Mike Butler: Maori breaching treaty principles

The New Zealand Maori Council has gone to the Waitangi Tribunal to get a report to say that a current review into the Maori Community Development Act 1962, announced last month by Maori Affairs Minister Pita Sharples, "is inconsistent with the principles of the Treaty of Waitangi". Maori Council lawyer Donna Hall said the process was all Crown tikanga, adding "there's no council presence in there anywhere".(1)

Now what principles does Hall think the Crown have breached? Here is Justice Robin Cooke’s 1987 list of treaty principles:
(a) ‘[T]he Queen was to govern and the Maoris were to be her subjects; in return their chieftainship and possessions were to be protected, but . . . sales of land to the Crown could be negotiated.’
(b) Because there was some inevitable potential conflict between those principles, both parties had a duty ‘to act reasonably and with the utmost good faith’ towards one another.
(c) The principles of the treaty do not authorise unreasonable restrictions on the right of a duly elected government to follow its chosen policy.’
(d) The Crown assumed a duty of protection towards Maori: ‘the duty is not passive but extends to active protection of Maori people in the use of their lands and waters to the fullest extent practicable.’
(e) The Crown has a duty to remedy past breaches: ‘the Crown should grant at least some form of redress, unless there are good grounds justifying a reasonable Treaty partner in withholding it – which would only be in very special circumstances, if ever.’
(f) The Crown had an obligation to consult with Maori in the exercise of kawanatanga. Justice Cooke was guarded, however, as to the practical extent of that obligation
Because Hall said "the council was not consulted about this round" it appears she thinks principle (f) has been breached.
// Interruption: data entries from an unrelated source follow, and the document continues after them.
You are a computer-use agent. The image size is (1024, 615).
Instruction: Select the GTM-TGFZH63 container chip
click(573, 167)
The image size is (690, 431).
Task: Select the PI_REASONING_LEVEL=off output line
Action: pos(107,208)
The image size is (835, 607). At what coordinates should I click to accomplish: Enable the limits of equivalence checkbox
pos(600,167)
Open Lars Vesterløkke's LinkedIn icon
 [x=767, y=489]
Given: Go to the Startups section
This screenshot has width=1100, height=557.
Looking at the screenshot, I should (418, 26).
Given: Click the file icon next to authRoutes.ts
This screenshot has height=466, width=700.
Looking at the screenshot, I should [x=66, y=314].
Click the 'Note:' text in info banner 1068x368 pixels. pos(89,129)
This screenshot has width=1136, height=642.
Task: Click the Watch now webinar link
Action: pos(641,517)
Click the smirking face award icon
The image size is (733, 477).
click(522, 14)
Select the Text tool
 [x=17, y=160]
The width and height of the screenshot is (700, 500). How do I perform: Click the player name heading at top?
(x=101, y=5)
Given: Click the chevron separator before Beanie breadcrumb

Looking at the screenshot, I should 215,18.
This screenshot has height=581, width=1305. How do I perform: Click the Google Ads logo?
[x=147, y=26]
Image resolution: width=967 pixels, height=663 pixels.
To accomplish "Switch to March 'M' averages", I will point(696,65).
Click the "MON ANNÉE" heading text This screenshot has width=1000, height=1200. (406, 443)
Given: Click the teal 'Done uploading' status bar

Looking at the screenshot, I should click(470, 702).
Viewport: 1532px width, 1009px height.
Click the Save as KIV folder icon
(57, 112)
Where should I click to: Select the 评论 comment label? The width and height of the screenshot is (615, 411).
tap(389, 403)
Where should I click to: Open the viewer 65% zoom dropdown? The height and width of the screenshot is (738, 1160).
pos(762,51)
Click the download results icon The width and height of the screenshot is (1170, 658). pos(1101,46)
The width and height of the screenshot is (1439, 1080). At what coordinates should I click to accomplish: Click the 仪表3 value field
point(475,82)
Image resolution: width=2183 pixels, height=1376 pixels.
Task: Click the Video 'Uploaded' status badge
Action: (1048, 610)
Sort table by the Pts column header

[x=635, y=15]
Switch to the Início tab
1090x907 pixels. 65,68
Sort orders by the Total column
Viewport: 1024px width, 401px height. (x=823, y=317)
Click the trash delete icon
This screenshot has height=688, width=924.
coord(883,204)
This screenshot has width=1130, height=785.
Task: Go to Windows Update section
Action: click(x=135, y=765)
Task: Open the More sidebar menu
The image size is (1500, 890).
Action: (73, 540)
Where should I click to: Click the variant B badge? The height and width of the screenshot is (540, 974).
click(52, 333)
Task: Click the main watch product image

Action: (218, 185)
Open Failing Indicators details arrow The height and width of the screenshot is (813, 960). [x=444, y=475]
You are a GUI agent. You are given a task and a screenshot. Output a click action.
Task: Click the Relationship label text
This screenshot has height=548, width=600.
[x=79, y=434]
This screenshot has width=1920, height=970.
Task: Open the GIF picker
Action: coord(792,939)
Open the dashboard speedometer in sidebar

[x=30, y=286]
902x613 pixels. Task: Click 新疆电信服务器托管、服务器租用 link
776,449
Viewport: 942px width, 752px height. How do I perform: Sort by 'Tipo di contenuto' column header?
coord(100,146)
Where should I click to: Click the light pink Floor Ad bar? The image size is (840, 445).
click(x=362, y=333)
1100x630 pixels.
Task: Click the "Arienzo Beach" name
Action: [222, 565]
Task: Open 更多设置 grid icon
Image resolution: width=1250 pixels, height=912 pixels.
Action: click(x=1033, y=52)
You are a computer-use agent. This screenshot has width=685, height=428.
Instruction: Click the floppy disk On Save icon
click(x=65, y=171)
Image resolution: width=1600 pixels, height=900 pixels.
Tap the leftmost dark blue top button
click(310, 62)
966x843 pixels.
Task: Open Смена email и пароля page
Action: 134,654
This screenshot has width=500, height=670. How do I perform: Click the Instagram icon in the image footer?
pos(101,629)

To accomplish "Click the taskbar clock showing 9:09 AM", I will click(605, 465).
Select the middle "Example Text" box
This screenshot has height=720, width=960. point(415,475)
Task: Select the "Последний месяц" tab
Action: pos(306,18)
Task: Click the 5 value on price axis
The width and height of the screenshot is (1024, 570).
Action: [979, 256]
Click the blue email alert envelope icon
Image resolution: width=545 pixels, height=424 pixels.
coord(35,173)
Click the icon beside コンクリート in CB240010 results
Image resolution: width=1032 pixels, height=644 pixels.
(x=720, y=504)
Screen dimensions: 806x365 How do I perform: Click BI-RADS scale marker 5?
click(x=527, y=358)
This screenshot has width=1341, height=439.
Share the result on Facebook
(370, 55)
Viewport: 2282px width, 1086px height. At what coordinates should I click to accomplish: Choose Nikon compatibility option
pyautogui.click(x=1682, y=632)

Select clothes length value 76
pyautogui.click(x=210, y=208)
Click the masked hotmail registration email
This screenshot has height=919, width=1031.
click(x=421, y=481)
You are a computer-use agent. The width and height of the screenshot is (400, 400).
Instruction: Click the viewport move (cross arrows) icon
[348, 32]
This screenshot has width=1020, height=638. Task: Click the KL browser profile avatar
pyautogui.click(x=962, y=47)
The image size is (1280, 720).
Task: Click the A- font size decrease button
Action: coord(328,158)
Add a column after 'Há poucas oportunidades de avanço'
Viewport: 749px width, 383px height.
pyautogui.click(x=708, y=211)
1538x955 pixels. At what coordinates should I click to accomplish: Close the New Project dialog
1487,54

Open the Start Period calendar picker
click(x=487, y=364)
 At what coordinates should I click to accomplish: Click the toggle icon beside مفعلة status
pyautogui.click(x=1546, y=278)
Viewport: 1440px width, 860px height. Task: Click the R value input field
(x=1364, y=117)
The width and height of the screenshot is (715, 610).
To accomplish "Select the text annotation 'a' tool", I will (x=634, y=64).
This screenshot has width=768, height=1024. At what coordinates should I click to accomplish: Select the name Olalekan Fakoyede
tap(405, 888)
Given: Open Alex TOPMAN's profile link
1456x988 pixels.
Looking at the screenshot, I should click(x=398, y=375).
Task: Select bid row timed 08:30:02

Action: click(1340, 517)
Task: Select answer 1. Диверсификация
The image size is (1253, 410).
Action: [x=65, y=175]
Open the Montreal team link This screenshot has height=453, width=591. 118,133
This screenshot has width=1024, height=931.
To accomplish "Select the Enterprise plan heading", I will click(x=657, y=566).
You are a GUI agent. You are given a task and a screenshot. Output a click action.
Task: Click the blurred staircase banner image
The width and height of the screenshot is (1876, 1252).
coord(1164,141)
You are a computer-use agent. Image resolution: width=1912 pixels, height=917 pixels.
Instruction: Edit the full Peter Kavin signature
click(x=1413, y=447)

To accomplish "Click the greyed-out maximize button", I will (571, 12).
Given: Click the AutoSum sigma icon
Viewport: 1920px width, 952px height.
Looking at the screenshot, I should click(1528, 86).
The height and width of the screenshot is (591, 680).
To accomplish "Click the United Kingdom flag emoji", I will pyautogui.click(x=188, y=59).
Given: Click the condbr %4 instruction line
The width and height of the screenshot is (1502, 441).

But is not the Maori Council action breaching principles (a), (b), and (c). The government review could be seen as principle (d) in action, and if any redress for a possible breach of (f) by the Crown was suggested, then redress for the Maori Council’s breaches of (a), (b) and (c) should be ordered.

The Maori Council lacks accountability and should not purport to speak for all Maori, says Ngati Kahu chairperson Margaret Mutu. (2)

Although the Maori Council tops a four-tier bureaucracy, with elections at three levels held every three years, Mutu says she does not know how its members are appointed, and has no idea who is on the Tai Tokerau Maori Council or who speaks for it.

Mutu, who is also on the Iwi Chairs Forum, says there is no group that represents all Maori and the Government should not try to create one.

The Maori Council says it does not claim to speak for all Maori, but it does have the statutory authority to promote policies for the benefit of all Maori.

This behaviour of Hall and the Maori Council is like school kids running to the teacher saying someone is being mean.

We have seen the Maori Council run to the tribunal over water rights. The Maori Council and Eddie Durie ran to the High Court earlier this year when things didn’t go their way in the Crown Forestry Rental Trust over conflict of interest.

The New Zealand Maori Council has a habit of foolishly bringing itself into disrepute. This latest stunt shows serious problems with its leadership.